• [Work request] Take the line that holds "Given: Click the MỚI button" and every line after it to the end of the entries, and repeat them exactly without the pictures.

──────── Given data

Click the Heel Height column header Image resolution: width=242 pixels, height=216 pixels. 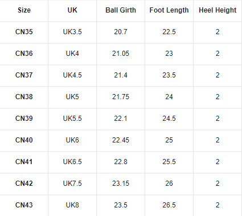pos(218,10)
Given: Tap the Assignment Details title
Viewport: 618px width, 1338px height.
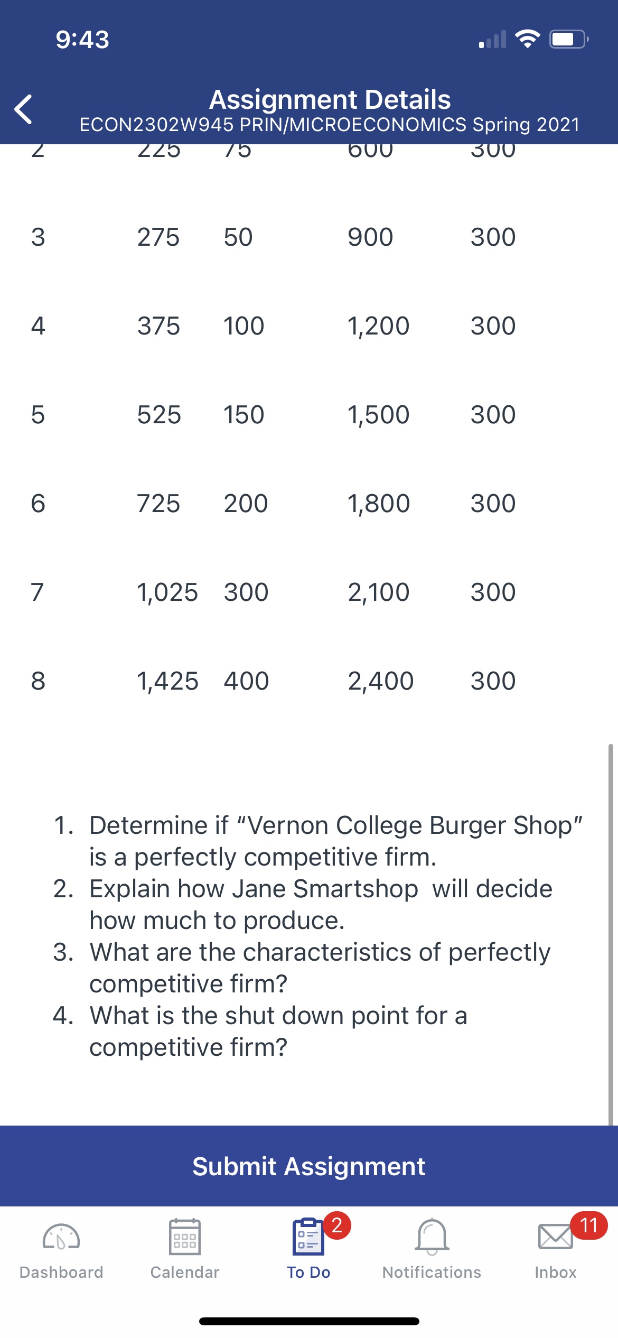Looking at the screenshot, I should click(x=330, y=99).
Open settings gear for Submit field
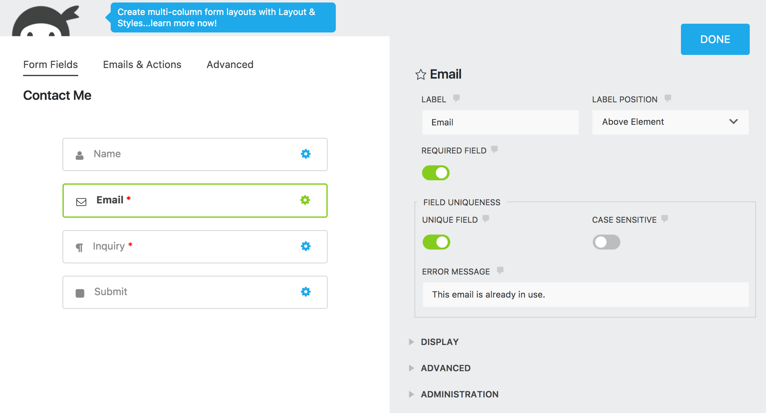766x413 pixels. (306, 292)
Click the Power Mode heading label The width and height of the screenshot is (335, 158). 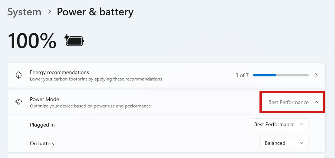pyautogui.click(x=44, y=99)
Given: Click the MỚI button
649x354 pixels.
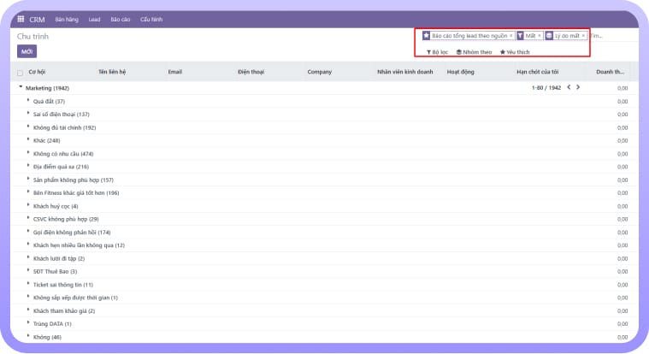Looking at the screenshot, I should tap(27, 52).
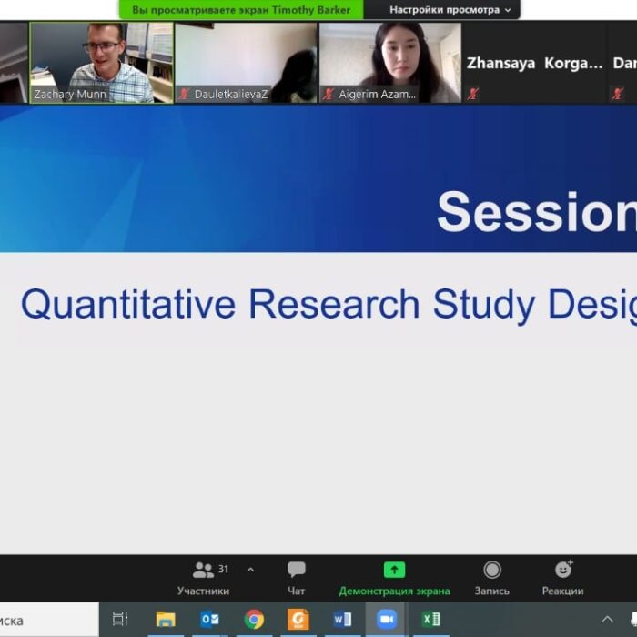Launch Google Chrome from the taskbar
The height and width of the screenshot is (637, 637).
pyautogui.click(x=254, y=620)
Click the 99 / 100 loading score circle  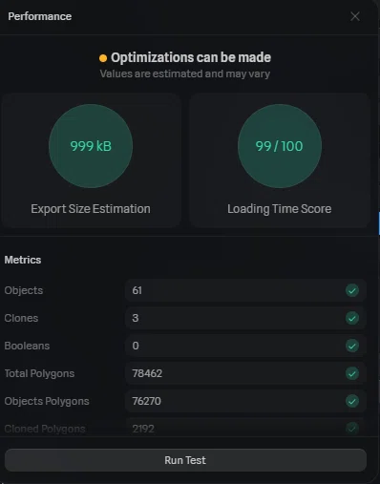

────────────────

• [Written solution]
Given: Click the MỚI button
649x354 pixels.
Looking at the screenshot, I should tap(27, 52).
Launch Google Chrome from the taskbar
The height and width of the screenshot is (637, 637).
pyautogui.click(x=254, y=620)
Click the 99 / 100 loading score circle  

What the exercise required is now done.